Juri Ehlvest - Юрий Эхльвест, двадцатый век

Пришествие царя
(Juri Ehlvest,
переводчик с эстонского -- Кристина Пашковская)

Иосиф Лауль был на кухне и варил себе утренний кофе. Для этого он достал из пачки один бумажный фильтр, поместил его над кружкой в виде воронки и наполнил кофе. Он не стал доставать кофе из банки ложкой, а вытряс его оттуда через край. Потом набрал стакан воды и вылил в кофеварку в отделение для воды. Стаканы были трех видов: большие, средние и маленькие. Иосиф Лауль не обратил внимания на то, какой стакан использовал, его это совершенно не интересовало, потому что все равно он пил кофе из чашки, а не из стакана. Часть кофе, пока он его тряс, просыпалась на пол. Иосиф Лауль взял из раковины тряпку и собрал с пола кофейную пыль. Готовый кофе капал в кружку. Иосиф достал чашку и наполнил ее. В то же время кофе продолжал вариться, но теперь он капал не в кружку, потому что ее Иосиф Лауль уже вынул, а на горячую плитку, которая подогревала бы кружку для кофе, если бы та стояла на месте. Кофе на плитке зашипел, зашкворчал и стал испаряться. Кухня наполнилась ароматом превращенного в пар кофе. Одной рукой держа чашку, из которой пил, Иосиф Лауль второй рукой продолжал держать кружку кофеварки. Потом он поставил кружку обратно и подошел к окну. Оставшийся между дном кружки и горячей плиткой кофе уже не мог улетучиваться и начал издавать такой звук: прып-прып-прып... Иосиф Лауль, который стоял у окна, увидел летящий вертолет. Вертолет медленно передвигался от одной занавески к другой. Шума вертолета не было слышно. Его замещал звук кофеварки. Это прыппанье совпадало с движением вертушки и оставалось впечатление, будто вертолет мучается, болен и готов упасть. На кухню зашла женщина.

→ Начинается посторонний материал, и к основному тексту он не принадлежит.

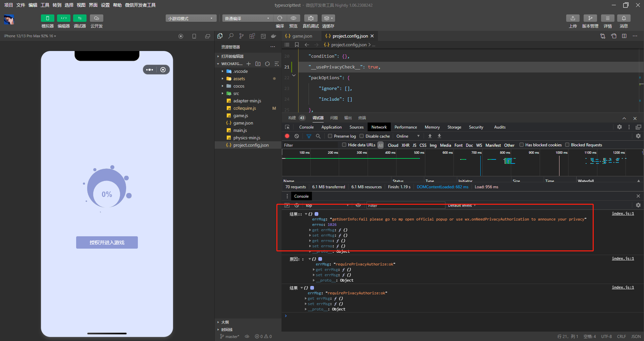
Task: Select main.js in the file tree
Action: (x=240, y=130)
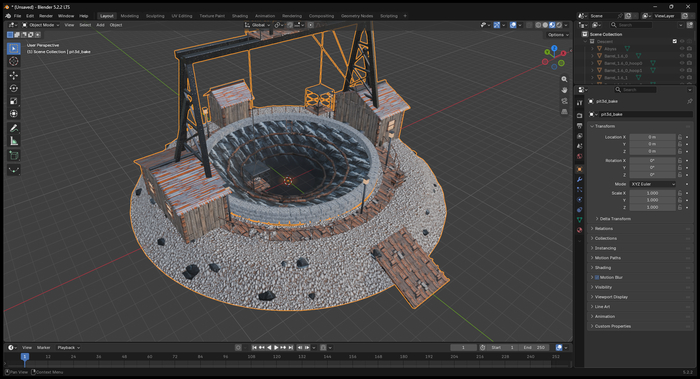Viewport: 700px width, 379px height.
Task: Select the Move tool in toolbar
Action: [14, 75]
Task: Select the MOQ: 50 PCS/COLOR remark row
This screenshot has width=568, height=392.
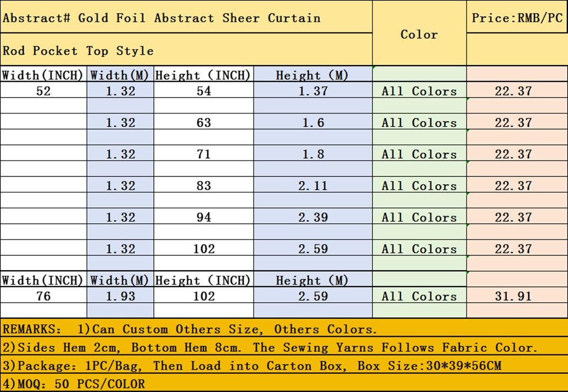Action: (284, 383)
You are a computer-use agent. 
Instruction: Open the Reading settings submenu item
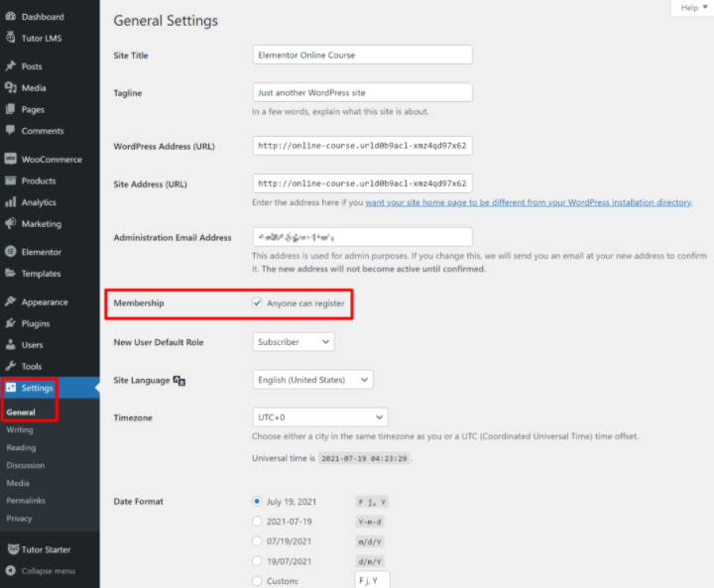coord(21,447)
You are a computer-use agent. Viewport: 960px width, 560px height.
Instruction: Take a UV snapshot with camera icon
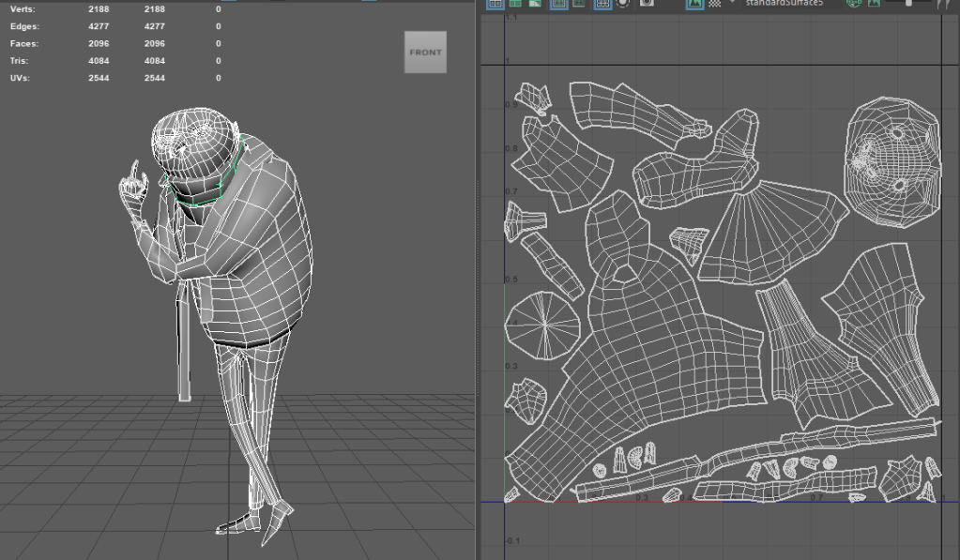pyautogui.click(x=647, y=3)
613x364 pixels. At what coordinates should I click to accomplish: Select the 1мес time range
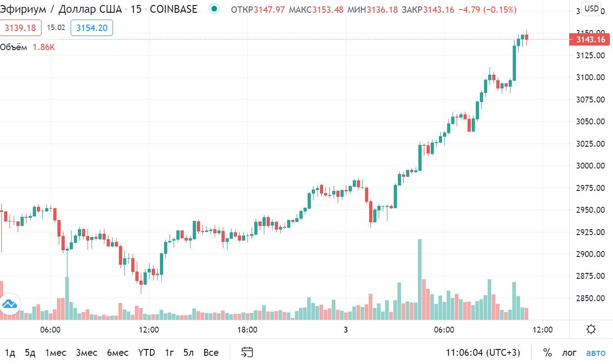(56, 352)
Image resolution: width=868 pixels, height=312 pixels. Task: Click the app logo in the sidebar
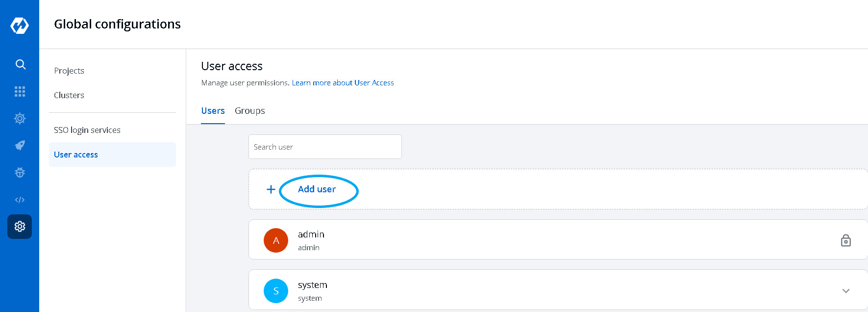20,26
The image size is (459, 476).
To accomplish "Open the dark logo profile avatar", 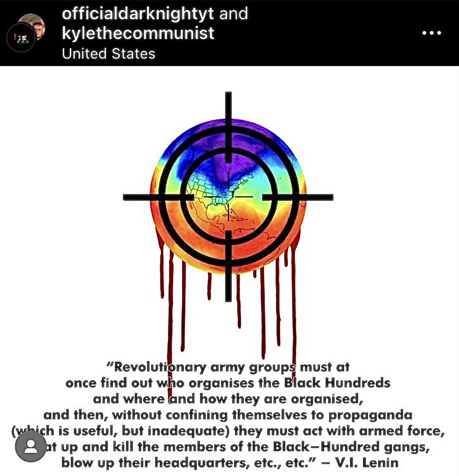I will (x=21, y=38).
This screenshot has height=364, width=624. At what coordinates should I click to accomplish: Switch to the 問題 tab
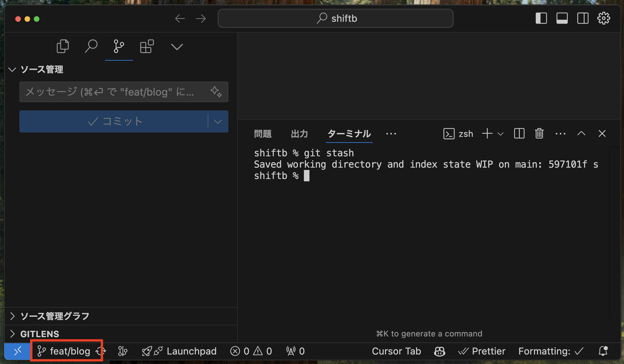pos(263,134)
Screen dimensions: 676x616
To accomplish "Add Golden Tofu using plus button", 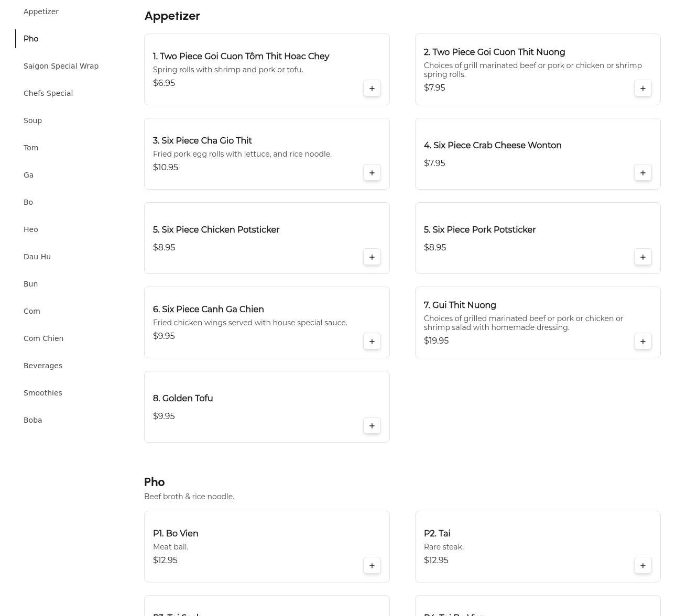I will click(372, 426).
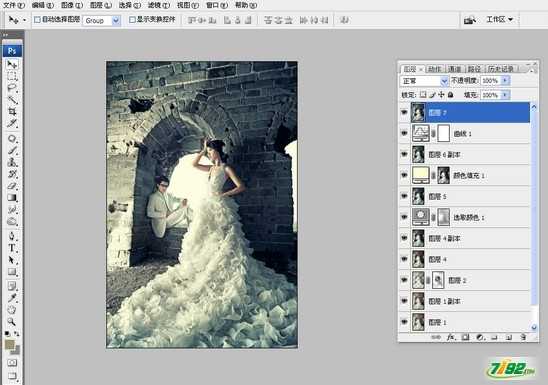The width and height of the screenshot is (548, 385).
Task: Click the delete layer trash icon
Action: pos(523,337)
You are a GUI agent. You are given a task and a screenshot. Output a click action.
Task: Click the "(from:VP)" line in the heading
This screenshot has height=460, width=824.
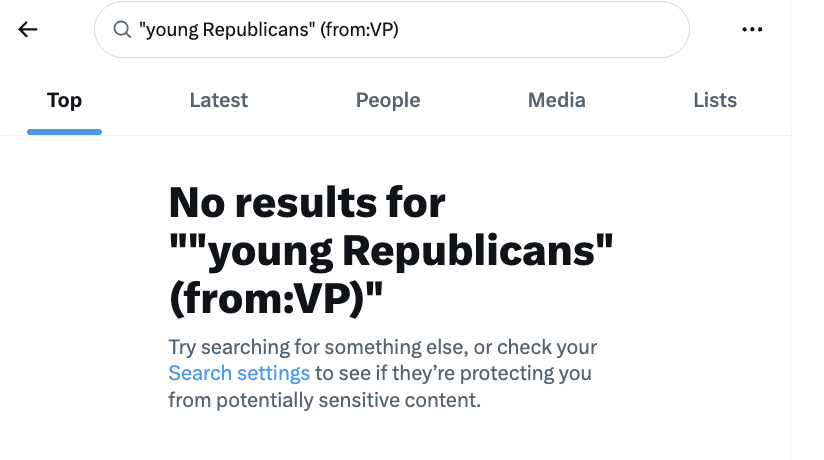[x=282, y=299]
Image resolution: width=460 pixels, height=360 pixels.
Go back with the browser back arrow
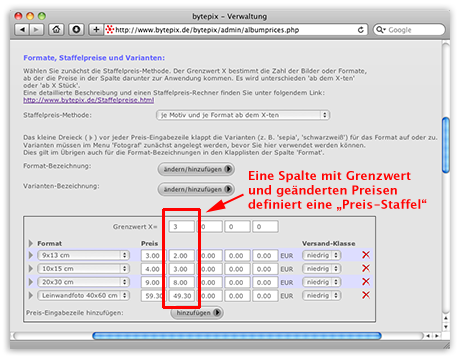tap(22, 30)
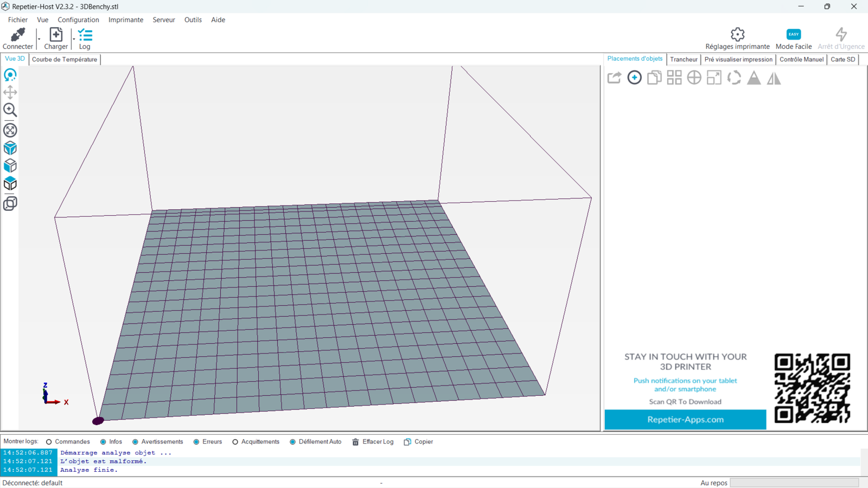
Task: Select the rotate view tool
Action: pyautogui.click(x=10, y=75)
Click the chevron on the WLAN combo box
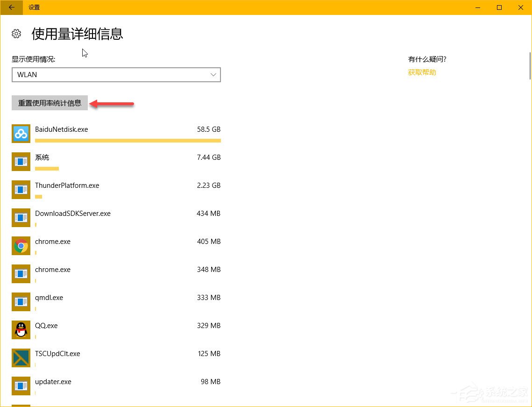The width and height of the screenshot is (532, 407). point(213,75)
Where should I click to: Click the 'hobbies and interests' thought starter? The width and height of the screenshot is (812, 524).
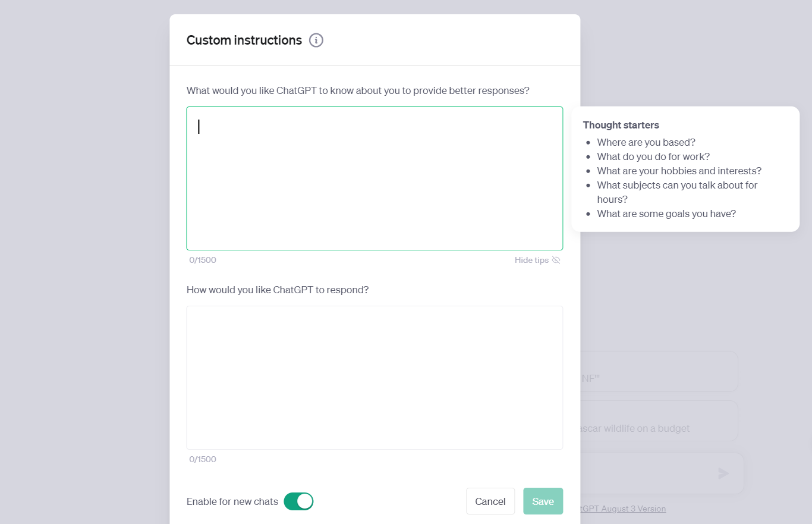[x=679, y=171]
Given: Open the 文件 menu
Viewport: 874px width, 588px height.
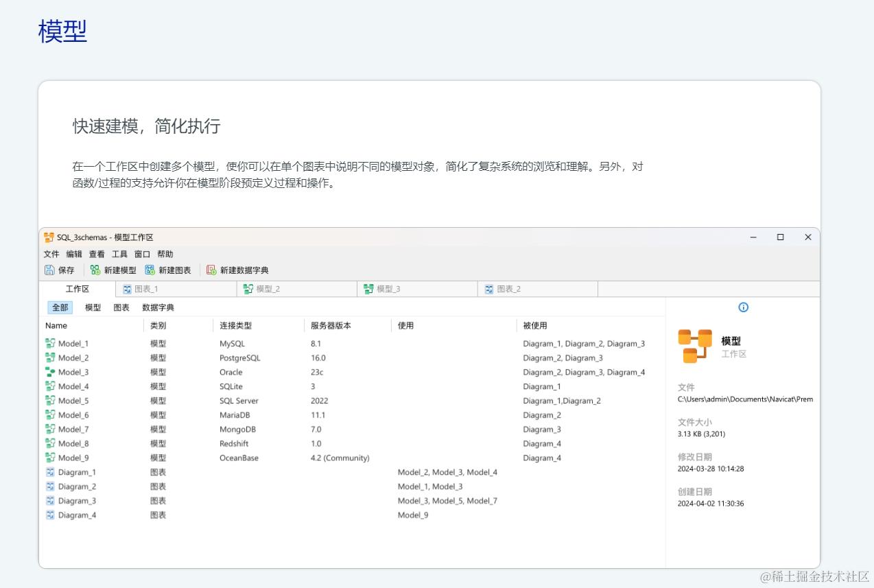Looking at the screenshot, I should click(51, 253).
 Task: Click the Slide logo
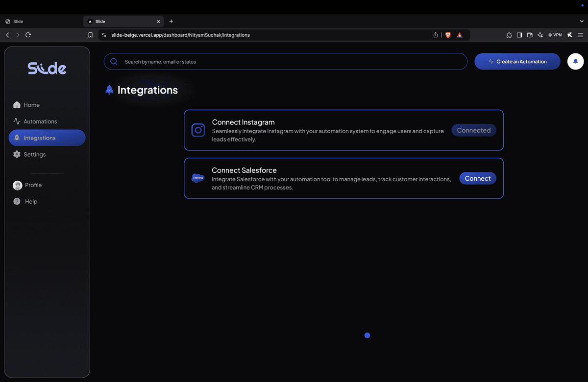pyautogui.click(x=47, y=68)
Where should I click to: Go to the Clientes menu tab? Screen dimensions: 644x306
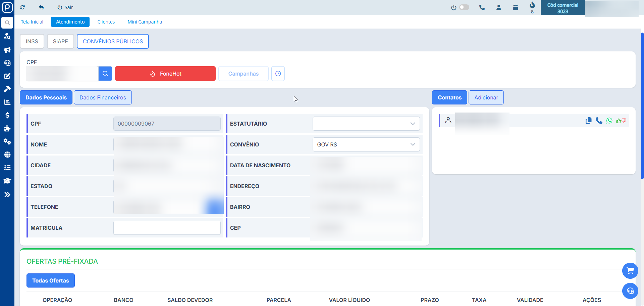coord(106,22)
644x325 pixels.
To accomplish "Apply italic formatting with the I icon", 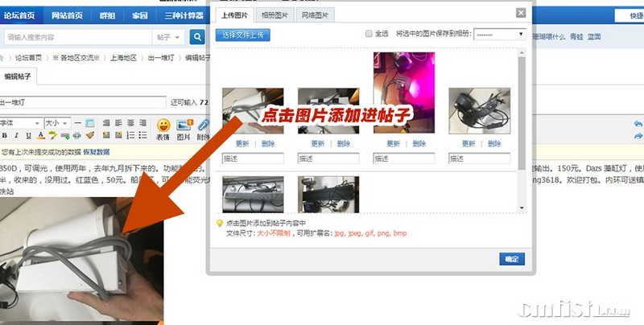I will point(15,135).
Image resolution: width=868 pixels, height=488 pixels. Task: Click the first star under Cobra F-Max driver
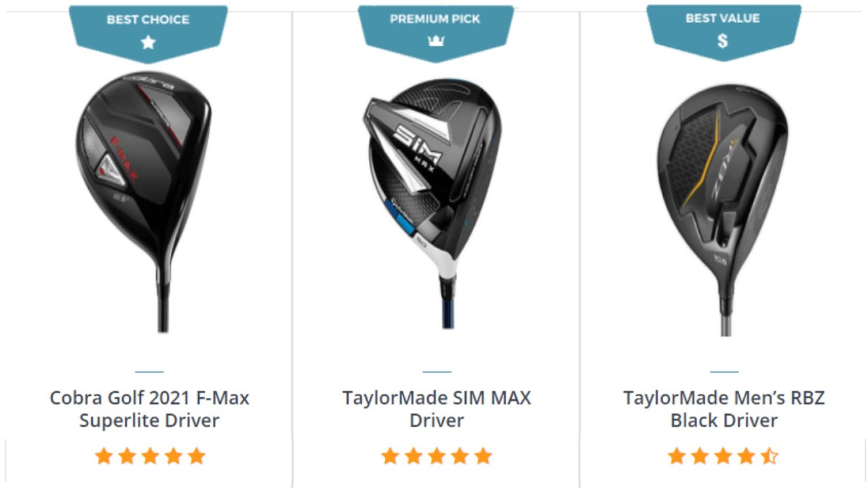click(104, 456)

“Где он, где, где ребенок...”, спрашивала жена Иосифа, как в наваждении. Со смерти ребенка прошло три месяца. Это похоронило семью Иосифа. Через ворот ночной рубашки женщина вынула левую грудь и держала ее, будто хотела покормить ребенка. Длинные волосы женщины перепутались и слиплись у глаз. Иосифу припомнилось, что жена снова плакала вечером в постели.

“Самое главное - отдохни, я сварил тебе кофе”, сказал Иосиф и вынул из кофеварки кружку. Прыппанье прекратилось. В ту же минуту вертолет повернул и полетел обратно той же дорогой. “Где ребенок”, закричала женщина, схватила мужа за руку и стала ее тормошить. Кружка выпала. Кофе разлился, но кружка не разбилась. Холодный зимний ветер свистел в окна, выращивая ледяные цветы, которые заслоняли вертолет. Больше его не было видно. Мужчина схватил руку женщины и попытался удержать ее на месте. “Что с тобой, что с тобой”, вскричал мужчина. Тело женщины обмякло. Она посмотрела на мужа сумасшедшими глазами и спросила: “Где наш ребенок?” Мужчина оторопел, он ответил: “Он умер”.

“Да нет же”, сказала женщина. “Его ведь обратно принесли нам сегодня утром. Потому что ведь совсем другой ребенок умер. Детей перепутали. Эта другая мать своего ребенка правда отдала в детский дом и там этот ребенок умер, но этого малыша, который умер, приняли за нашего, а на самом деле он был жив, и тогда они поняли, что перепутали их, и нашего принесли обратно, я же ведь дала ему грудь сегодня утром, а теперь он снова хочет есть. Утром ведь мы положили его в колыбель, но где же она теперь, эта кроватка, почему ты ее снова расстелил?”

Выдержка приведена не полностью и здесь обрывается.